When I spoke with Shanthi, she had recently returned to her office in Colombo from a trip to the Northeast and East coasts of Sri Lanka, which had been most devastated by the tsunami. She began by telling some of the stories she'd heard in the villages where she worked:
(SA:) When the tsunami came, water surrounded the houses and flooded them with a violent force. There were two waves, a smaller one, followed by a very large one about 20 minutes later. The first wave came when many women and their families were at home. The water rushed into the houses, and for some of these women, it tore off their clothes. Remember that these areas had people of many different religions. The Hindu women and the Christian women and the Buddhist women, they ran out of their houses, even if they were completely naked. But the Muslim women in this area were concerned about modesty. They couldn't run away naked, and so they stayed in their houses. And then the second wave came, the much bigger one, and they were trapped. And they died. Muslim women died at a much higher rate in the villages where I worked.

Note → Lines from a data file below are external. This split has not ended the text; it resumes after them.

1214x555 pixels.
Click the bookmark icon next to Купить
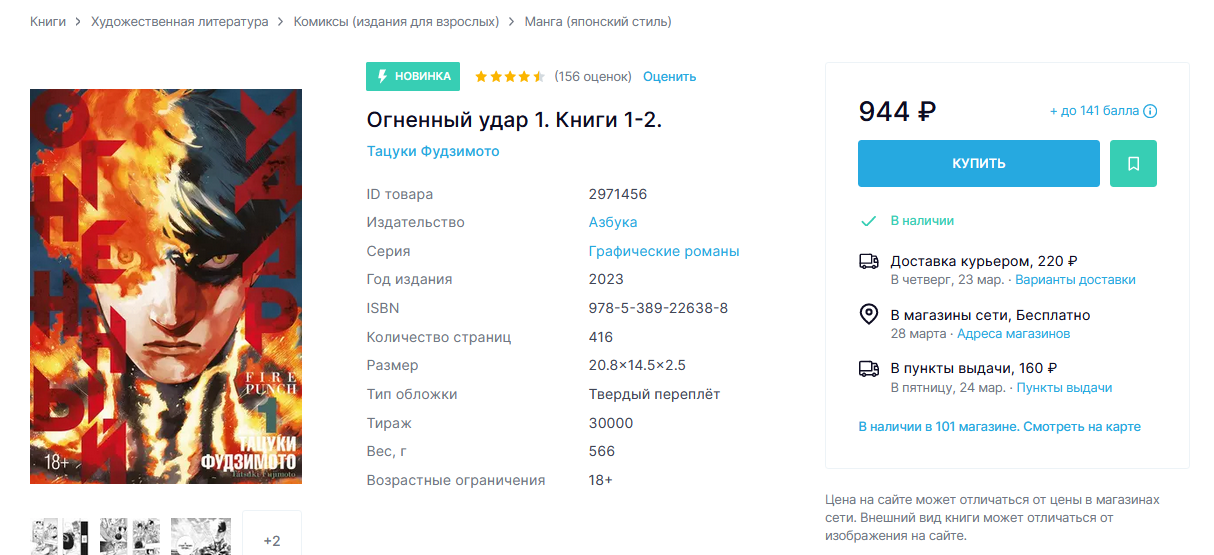point(1133,163)
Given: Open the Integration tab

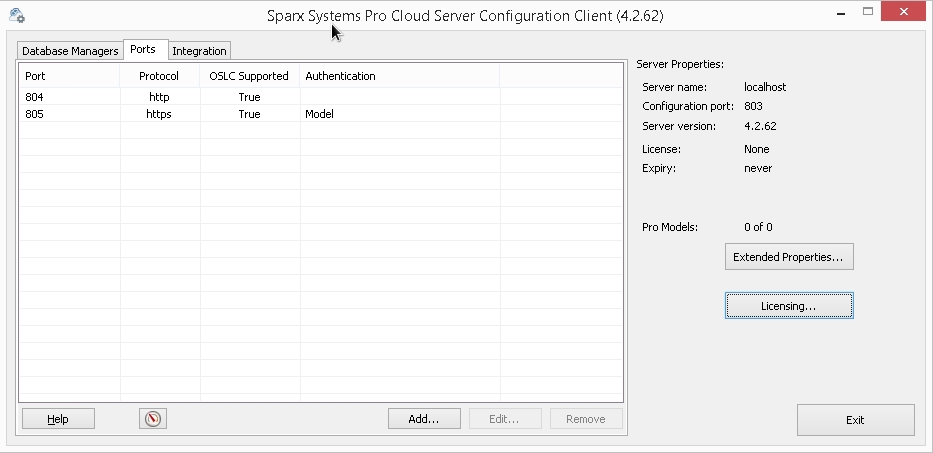Looking at the screenshot, I should pyautogui.click(x=200, y=51).
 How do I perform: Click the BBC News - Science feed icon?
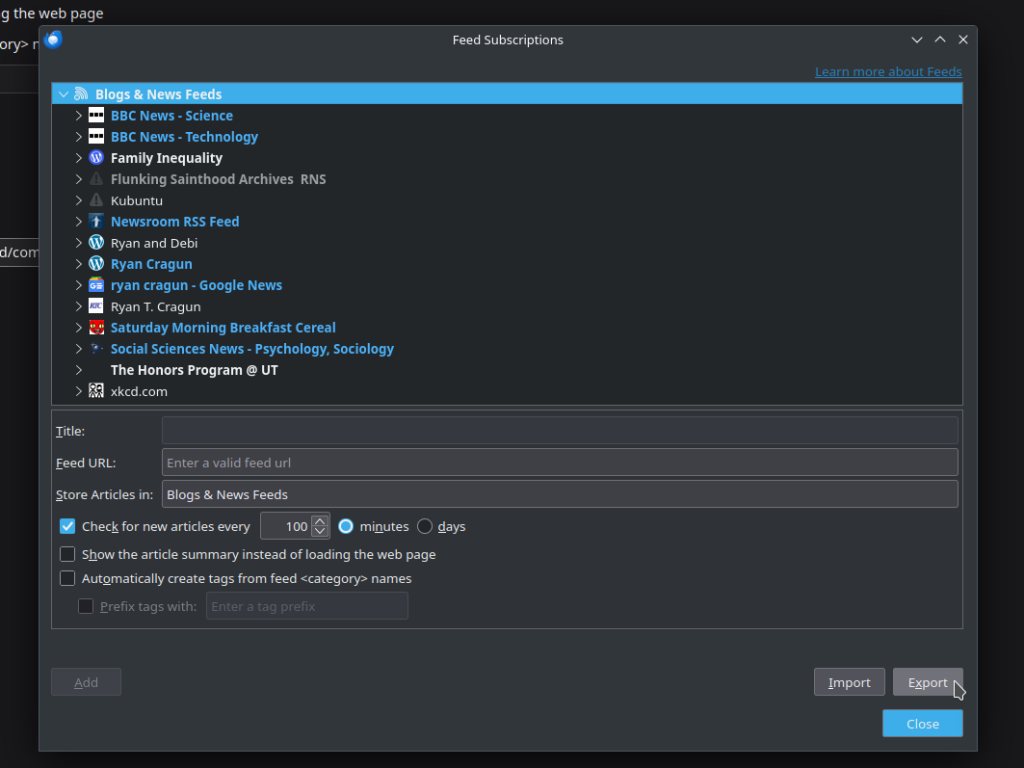coord(96,116)
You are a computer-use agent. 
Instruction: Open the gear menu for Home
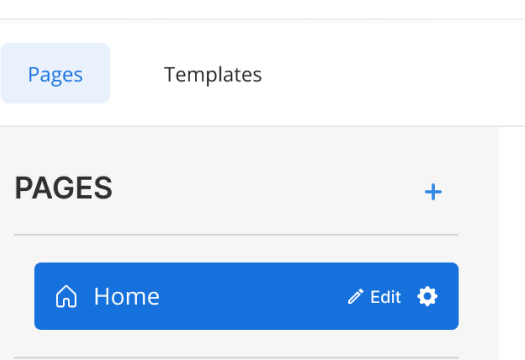coord(427,296)
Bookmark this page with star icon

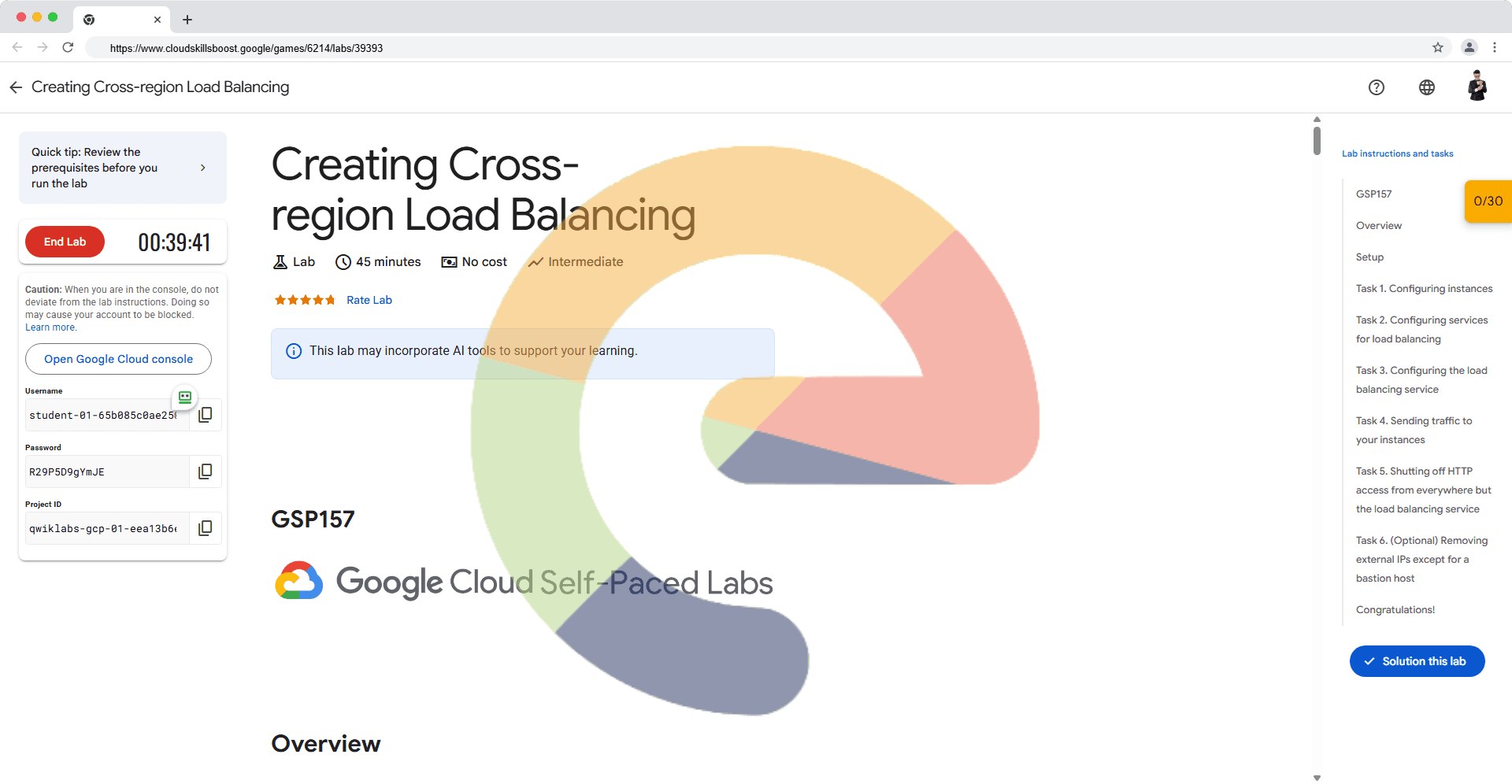coord(1437,47)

PG: These were villages where your organization,
Survivors International, had been working previous to the
tsunami? Yes. These were villages in the North and East of Sri Lanka that had been heavily affected by fighting during Sri Lanka's armed conflict. For the last few decades, violence between government forces and the Tamil Tigers has caused heavy casualties in these areas. Survivors International had been doing a lot of work with war widows, mostly creating micro lending programs to help these women become economically self-sufficient. These were hugely successful programs-- we really felt we were making a difference. But then the tsunami came. In many cases, out of twelve women in a micro credit group, only two or three survived the tsunami.
PG: So what is your organization doing in these communities now?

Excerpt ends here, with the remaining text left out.